--- START MATERIAL ---

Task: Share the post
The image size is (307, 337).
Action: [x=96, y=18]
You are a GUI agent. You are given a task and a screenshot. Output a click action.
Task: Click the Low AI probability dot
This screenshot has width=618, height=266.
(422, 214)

--- END MATERIAL ---

_TASK STATEMENT:_ Recast every line of the records above as a Markdown table with two columns, No. for the row number and Line for the line itself. Leave out any blank lines.

_SOLUTION:_
| No. | Line |
|---|---|
| 1 | Task: Share the post |
| 2 | The image size is (307, 337). |
| 3 | Action: [x=96, y=18] |
| 4 | You are a GUI agent. You are given a task and a screenshot. Output a click action. |
| 5 | Task: Click the Low AI probability dot |
| 6 | This screenshot has width=618, height=266. |
| 7 | (422, 214) |